Introduction

Here's the dream:

Computers have revolutionized research, and that revolution is only beginning. Every day, scientists and engineers all over the world use them to study things that are too big, too small, too fast, too slow, too expensive, too dangerous, or just too hard to study any other way.

Now here's the reality:

Every day, scientists and engineers all over the world waste time wrestling with computers. Tasks that should take a few moments take hours or days, and many things never work at all. And even when things do work, most scientists have no idea how reliable their results are.

Most of the pain that researchers feel stems from not knowing how to develop software systematically, how to tell if their programs are working correctly, how to share their work with others (except by mailing files to one another), or how to keep track of what they've done.

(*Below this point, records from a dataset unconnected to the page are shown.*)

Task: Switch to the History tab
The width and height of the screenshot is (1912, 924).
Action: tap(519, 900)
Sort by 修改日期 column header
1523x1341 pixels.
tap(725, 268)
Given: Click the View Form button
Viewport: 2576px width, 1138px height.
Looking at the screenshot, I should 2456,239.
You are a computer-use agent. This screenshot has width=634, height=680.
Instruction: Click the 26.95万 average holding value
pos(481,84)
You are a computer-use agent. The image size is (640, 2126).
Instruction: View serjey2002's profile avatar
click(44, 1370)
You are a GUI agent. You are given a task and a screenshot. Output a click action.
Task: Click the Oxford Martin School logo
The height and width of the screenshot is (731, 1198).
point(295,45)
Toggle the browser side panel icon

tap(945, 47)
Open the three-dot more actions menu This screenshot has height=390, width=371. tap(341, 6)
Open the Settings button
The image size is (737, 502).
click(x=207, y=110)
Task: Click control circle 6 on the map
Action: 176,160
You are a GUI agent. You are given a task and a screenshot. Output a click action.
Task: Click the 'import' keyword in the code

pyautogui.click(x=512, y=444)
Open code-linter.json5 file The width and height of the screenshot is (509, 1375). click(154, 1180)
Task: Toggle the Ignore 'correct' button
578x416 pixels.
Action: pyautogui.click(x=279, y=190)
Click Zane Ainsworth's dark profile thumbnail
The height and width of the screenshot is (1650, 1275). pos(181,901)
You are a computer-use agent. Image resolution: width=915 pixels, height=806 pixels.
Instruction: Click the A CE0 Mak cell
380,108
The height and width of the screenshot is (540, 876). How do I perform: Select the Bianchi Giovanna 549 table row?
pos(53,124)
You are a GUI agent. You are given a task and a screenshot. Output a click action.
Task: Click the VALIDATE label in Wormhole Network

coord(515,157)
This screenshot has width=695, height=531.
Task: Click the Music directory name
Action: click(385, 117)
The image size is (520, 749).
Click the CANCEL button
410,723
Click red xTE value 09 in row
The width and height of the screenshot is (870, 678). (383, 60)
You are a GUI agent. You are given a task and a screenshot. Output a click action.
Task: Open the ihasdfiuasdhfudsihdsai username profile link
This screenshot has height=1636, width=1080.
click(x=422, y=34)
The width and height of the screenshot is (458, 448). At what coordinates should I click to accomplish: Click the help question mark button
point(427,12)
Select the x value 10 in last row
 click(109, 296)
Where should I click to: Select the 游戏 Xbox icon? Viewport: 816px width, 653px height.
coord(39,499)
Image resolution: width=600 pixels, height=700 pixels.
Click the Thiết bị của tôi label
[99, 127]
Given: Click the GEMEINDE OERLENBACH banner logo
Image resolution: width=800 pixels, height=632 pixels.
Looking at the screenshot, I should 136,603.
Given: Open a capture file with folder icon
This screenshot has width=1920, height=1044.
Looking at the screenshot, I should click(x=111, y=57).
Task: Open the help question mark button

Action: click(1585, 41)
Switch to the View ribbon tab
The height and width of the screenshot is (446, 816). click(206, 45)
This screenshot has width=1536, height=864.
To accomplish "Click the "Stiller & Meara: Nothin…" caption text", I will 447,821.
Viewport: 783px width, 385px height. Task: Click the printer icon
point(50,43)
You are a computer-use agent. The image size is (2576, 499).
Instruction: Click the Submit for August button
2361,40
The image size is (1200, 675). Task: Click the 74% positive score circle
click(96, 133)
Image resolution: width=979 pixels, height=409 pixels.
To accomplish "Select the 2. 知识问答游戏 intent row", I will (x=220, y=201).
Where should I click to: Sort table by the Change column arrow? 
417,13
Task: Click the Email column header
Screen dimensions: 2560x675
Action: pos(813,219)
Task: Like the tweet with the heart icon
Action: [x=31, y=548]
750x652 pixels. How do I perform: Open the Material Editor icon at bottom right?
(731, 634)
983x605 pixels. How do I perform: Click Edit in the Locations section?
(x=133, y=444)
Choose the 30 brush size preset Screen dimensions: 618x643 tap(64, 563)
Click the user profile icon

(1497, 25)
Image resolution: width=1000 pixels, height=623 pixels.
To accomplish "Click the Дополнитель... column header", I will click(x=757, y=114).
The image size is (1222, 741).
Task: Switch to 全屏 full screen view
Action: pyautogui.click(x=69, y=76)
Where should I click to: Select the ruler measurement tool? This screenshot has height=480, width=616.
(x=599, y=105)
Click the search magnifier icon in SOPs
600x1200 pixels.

This sorry state of affairs persists for four reasons:

  • No room, no time. Everybody's curriculum is full—there's simply not space to add more about computing without dropping something else.
  • No standards. Reviewers and granting agencies don't check whether software is correct, ask how long it took to write, or count it toward tenure, so there's no incentive for scientists to do better.
  • The blind leading the blind. Senior researchers can't teach the next generation how to do things that they don't know how to do themselves.
  • The cult of big iron. Attention and funding mostly goes to things that politicians and university presidents can brag about on opening day, rather than to the basic skills that almost everyone uses.

Our goal is to show scientists and engineers how to do more in less time and with less pain. Our lessons have been used by more than four thousand learners in over a hundred two-day workshops since the spring of 2010. Here's how they can help:

  • If you've ever overwritten the wrong file, we'll show you how to use version control.
  • If you've ever spent hours typing the same commands over and over again, we'll show you how to automate those tasks using simple scripts.
  • If you've ever spent an afternoon trying to figure out what the program you wrote last week actually does, we'll show you how to break your code into modules that you can read, debug, and improve piece by piece.
  • If you've ever spent days copying and pasting data in text files and spreadsheets, we'll show you how a database can do the work for you.
  • If you have to access millions of CPU hours for your project without adding cost overhead, we'll show you how to do that via grid computing.
  • If you don't know what is open science grid, grid computing or distributed high through put computing, we'll show you what they are.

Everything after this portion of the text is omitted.